Хозяйка принесла огромную сковороду душистого мяса. Прохор легко поднялся из-за стола, сходил за печь и еще принес четверть, хотя и первая еще оставалась недопитой. И по тому, как хозяин поставил четверть и как посмотрел на Кузьму, тот подумал: «Не так-то легко мне придется», а голову уже туманил легкий хмель.

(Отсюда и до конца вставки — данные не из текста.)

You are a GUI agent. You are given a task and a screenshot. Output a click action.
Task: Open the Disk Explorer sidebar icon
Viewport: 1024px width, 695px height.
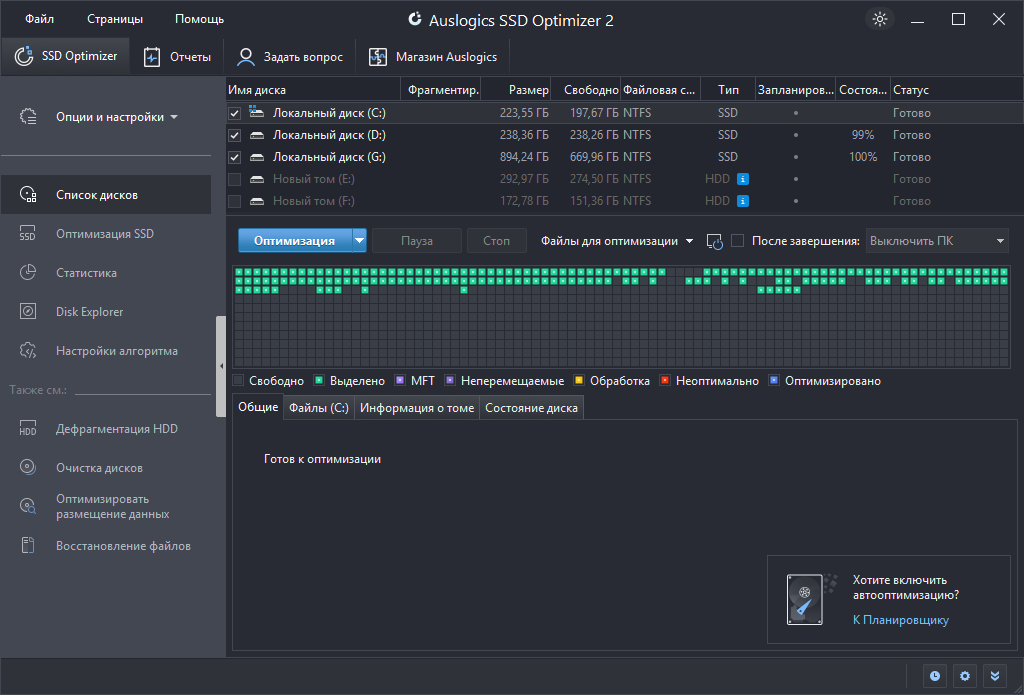point(28,312)
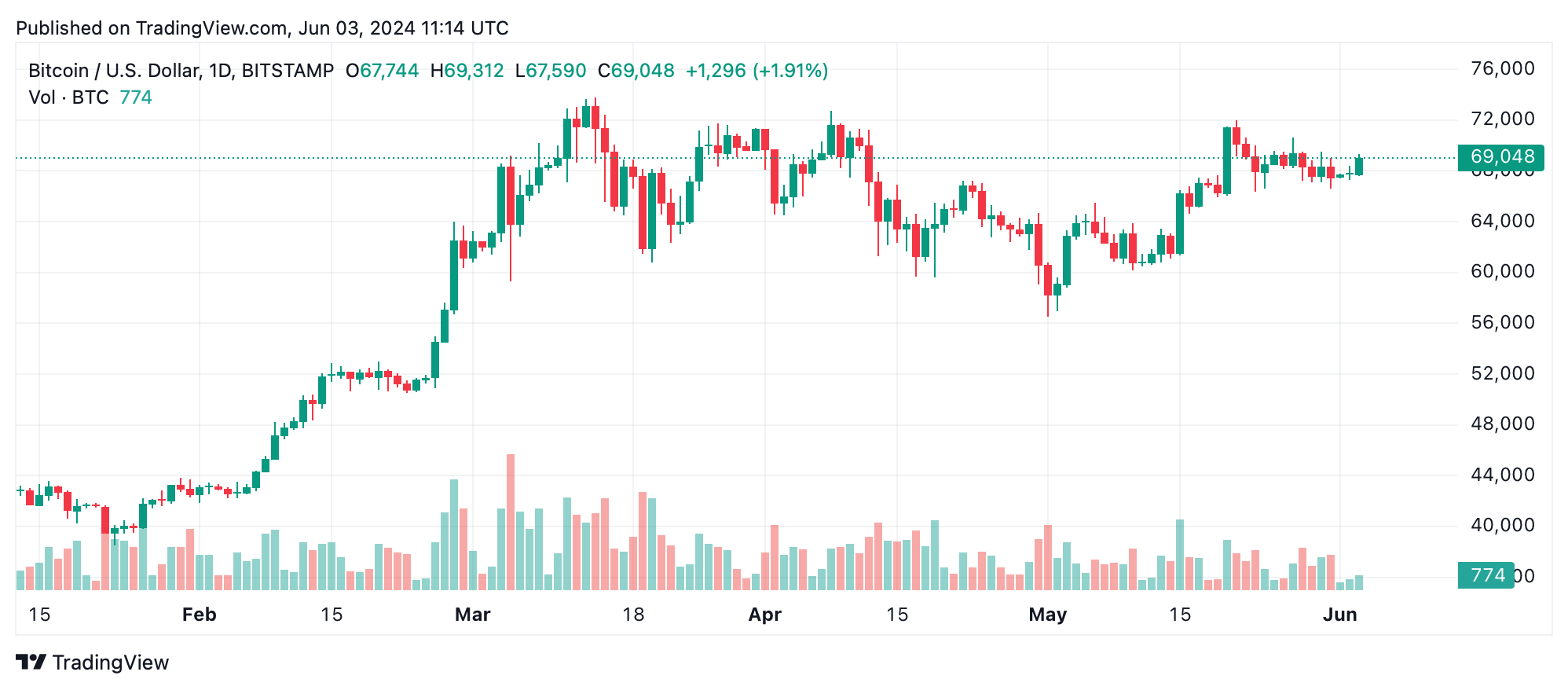1568x690 pixels.
Task: Click the TradingView wordmark at bottom left
Action: [x=111, y=662]
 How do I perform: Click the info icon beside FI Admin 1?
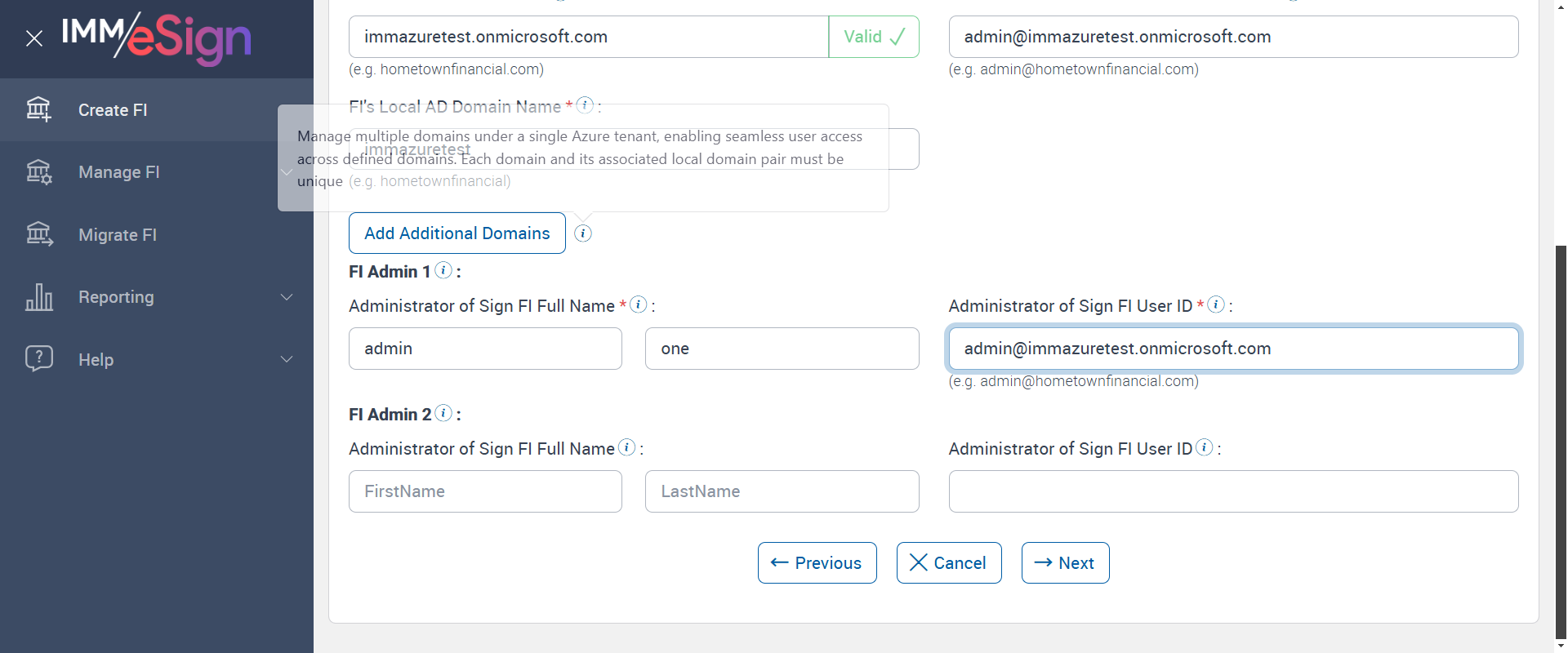(443, 270)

— Черт его бей! — притопнул Долотов. — Займу, да дойму. Кожей додам, — и провез по столу к Кузьме кучу денег. — Бери, табун себе купишь, другом станешь. Я тебе такое седло — Потапка, принеси!
Не успел Кузьма и глазом моргнуть, как у ног его лежало кавалерийское невысокое с серебряной вязью по луке седло.
— Ну, что?! — прихлынула кровь в лицо Прохора. — Мать его так, Потапке я еще сработаю, тебе отдаю — забирай.
— Что, на мне креста нет? — посунул обратно по столу деньги Кузьма. — Столько мне не надо…
— Бери сколько надо!
— Возьму, только не теперь. Вот дождусь от кобылы приплоду, сам приведу. Пользуйся, дорогой Прохор Долотов.
Прохор птицей метнулся к окну, влип в стекло.
— Вроде не жереба.
— Жереба, — задумчиво сказал Кузьма, — дал бы только бог доглядеть. Лишь бы все обошлось благополучно. Жереба она у меня.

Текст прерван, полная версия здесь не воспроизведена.